Nah, jadi solusi SFC ini yang paling jangka pendek adalah cari investor yg kuat. Yang ikhlas untuk bangun sumsel. Bukan yang cuma menggugurkan kewajiban dan kongkalikong dengan pejabat. Untuk semua sektor bukan cuma urusan bola. Dan juga bukan korporat yang cuma mau investasi kalau gubernur jagoannya di pilkada menang. Kan ini sama saja gak selesai. Pilkada berikutnya ganti gubernur ganti manajemen ujung-ujungnya. Ngambek gak kepilih lagi, SFC jadi korban.
Solusi jangka panjangya? PSSI mesti benahi sistem, agar investor tak sungkan kasih saham untuk klub bola di Indonesia. Baik itu sistem kompetisi, sistem pembiayaan, dan sistem pembinaan.

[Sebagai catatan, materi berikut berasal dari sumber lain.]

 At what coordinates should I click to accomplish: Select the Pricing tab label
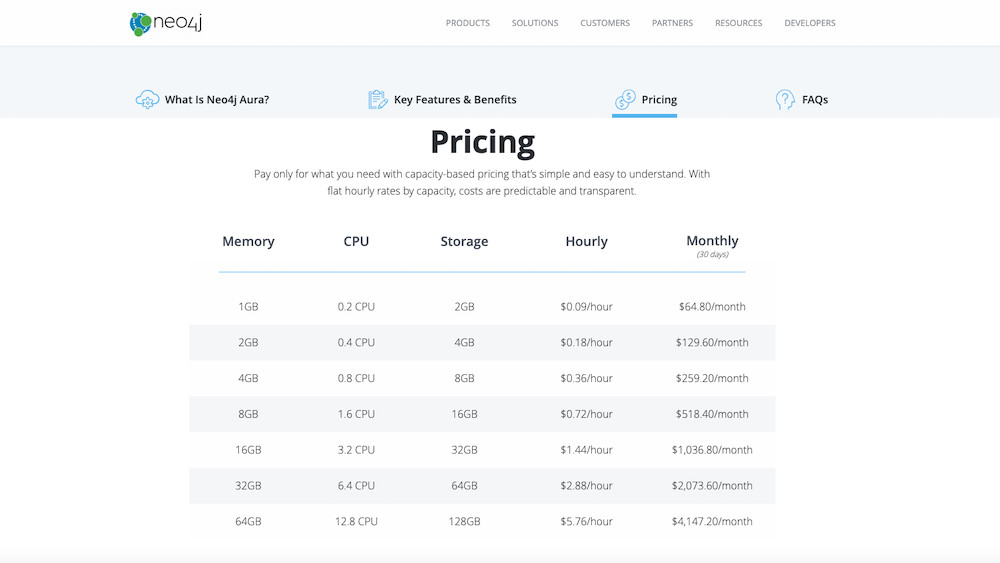point(659,100)
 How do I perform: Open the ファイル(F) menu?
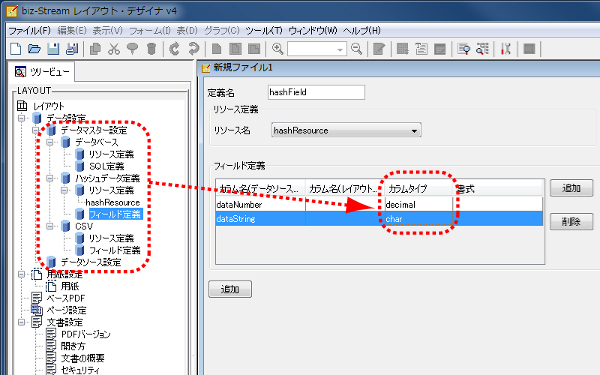pyautogui.click(x=29, y=31)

Gak bisa? Ya udah sini gue aja jadi ketua umum PSSI.
**
Saya sekedar muncul sebagai warga biasa, wong kito yang katonyo sedulur galo. SFC itu tak bisa lepas dari peran fans, supporter, dan animo masyarakat. Anggaplah yang protes ke SFC itu, walopun bukan orang manajemen atau pengurus merchandise, setidaknya bagian dari warga pecinta SFC. Jadi punyo hak buat bicara.
Padahal, dua minggu lalu, kami masih yakin SFC bisa jadi kampiun. Sesuai jargon kito, #KitoPacak. Tapi, kabar bedebis pemain banyak dilepas, gaji tetunggak, dan adanya tendensi politis di tubuh manajemen, telah melululantahkan harapan fans.
Fans murka. Venue Asian Games jadi korban. Ini salah. Tapi kesalahan manajemen dan PSSI yang telah menahun dan mengakar tak bisa impas hanya karena fans ngamuk.
Sekarang, cukup berharap SFC idak terdegradasi bae lah jadilah. Tausah nak lebih.